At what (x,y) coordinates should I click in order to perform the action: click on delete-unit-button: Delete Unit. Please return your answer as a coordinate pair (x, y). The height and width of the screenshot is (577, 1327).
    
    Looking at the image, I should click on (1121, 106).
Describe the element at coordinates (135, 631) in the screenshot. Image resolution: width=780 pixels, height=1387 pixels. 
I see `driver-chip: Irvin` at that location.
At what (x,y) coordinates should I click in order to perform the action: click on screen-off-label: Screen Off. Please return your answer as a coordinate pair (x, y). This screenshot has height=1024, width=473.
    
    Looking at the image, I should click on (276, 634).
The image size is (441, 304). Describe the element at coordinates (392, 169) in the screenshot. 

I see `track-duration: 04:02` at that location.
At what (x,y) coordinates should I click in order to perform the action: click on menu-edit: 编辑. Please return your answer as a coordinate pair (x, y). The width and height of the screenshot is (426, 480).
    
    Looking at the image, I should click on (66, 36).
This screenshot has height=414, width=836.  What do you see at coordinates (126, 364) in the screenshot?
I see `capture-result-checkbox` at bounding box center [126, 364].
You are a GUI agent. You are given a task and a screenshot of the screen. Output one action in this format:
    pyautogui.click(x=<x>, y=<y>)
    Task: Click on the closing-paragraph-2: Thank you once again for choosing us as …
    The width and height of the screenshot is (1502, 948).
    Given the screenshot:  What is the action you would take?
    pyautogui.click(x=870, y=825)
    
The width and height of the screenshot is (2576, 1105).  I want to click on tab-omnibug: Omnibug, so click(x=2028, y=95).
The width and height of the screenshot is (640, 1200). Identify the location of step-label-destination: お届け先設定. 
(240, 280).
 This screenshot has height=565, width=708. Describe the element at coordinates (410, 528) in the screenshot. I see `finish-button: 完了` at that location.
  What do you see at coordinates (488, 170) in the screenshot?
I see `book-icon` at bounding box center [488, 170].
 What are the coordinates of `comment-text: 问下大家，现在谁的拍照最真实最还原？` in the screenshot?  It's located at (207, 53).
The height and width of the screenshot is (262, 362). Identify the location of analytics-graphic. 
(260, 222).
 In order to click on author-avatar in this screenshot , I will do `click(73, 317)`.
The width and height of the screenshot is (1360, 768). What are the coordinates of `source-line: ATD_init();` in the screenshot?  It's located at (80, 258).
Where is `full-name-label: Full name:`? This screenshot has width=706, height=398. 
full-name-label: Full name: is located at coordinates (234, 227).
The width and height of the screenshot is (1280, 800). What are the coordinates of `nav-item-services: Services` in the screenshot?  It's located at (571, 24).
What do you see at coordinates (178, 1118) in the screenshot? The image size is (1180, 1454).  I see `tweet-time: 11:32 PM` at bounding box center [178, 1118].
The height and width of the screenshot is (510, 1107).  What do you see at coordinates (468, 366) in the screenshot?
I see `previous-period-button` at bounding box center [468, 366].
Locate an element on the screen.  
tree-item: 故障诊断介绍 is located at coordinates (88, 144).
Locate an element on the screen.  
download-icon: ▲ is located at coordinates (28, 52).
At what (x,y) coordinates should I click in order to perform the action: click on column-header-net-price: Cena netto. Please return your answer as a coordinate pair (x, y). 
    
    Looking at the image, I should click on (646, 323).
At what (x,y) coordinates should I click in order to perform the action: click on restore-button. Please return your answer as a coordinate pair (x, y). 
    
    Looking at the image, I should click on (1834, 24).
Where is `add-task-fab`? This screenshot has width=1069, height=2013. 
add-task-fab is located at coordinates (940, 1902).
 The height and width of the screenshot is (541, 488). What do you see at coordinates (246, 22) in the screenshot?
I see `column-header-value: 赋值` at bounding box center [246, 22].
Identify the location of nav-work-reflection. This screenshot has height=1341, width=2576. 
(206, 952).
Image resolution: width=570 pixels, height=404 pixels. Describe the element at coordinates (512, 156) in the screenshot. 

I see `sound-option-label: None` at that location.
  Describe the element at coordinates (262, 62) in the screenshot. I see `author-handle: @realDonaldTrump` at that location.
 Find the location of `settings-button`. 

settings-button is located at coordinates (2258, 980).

● Your task:
Identify every line in the records above that contains the string "bounding", where case counts, and copy each of those lines in full.

● Task output:
I see `capture-result-checkbox` at bounding box center [126, 364].
I see `book-icon` at bounding box center [488, 170].
What do you see at coordinates (178, 1118) in the screenshot? The image size is (1180, 1454).  I see `tweet-time: 11:32 PM` at bounding box center [178, 1118].
I see `previous-period-button` at bounding box center [468, 366].
I see `column-header-value: 赋值` at bounding box center [246, 22].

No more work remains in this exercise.